-- BEGIN ENTRIES SUPPLIED --

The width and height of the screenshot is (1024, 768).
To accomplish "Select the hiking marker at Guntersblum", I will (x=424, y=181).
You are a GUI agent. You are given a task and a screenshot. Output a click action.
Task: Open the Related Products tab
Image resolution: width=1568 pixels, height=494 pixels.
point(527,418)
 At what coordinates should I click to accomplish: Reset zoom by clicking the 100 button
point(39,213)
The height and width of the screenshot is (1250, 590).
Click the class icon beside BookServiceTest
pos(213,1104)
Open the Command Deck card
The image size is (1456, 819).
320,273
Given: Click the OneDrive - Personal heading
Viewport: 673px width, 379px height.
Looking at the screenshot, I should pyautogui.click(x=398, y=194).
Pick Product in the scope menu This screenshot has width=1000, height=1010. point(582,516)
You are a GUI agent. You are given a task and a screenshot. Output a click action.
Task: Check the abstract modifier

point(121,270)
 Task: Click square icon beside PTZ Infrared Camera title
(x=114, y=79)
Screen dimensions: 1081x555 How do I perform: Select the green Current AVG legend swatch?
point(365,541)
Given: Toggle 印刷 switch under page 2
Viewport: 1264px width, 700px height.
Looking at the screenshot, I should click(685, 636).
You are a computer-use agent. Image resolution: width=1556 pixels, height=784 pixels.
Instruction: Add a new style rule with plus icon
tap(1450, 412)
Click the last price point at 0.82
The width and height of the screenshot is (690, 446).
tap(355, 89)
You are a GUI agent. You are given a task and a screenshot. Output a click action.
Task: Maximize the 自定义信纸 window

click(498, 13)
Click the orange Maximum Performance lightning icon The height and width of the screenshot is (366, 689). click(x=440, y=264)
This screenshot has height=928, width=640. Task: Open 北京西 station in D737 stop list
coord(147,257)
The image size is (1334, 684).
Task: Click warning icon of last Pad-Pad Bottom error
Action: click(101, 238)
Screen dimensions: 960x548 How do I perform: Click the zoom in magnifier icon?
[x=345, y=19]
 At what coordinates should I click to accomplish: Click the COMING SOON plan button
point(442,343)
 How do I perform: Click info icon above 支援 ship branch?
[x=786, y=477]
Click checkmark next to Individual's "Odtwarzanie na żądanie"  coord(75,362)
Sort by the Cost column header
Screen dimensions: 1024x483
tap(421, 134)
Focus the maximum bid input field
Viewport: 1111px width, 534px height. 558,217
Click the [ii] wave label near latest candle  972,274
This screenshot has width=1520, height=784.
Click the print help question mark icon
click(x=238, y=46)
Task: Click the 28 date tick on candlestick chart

-- END ENTRIES SUPPLIED --

Please write out the rows above word for word, starting at the first line and stopping after the line that contains "will (x=424, y=181).".

The width and height of the screenshot is (1024, 768).
To accomplish "Select the hiking marker at Guntersblum", I will (x=424, y=181).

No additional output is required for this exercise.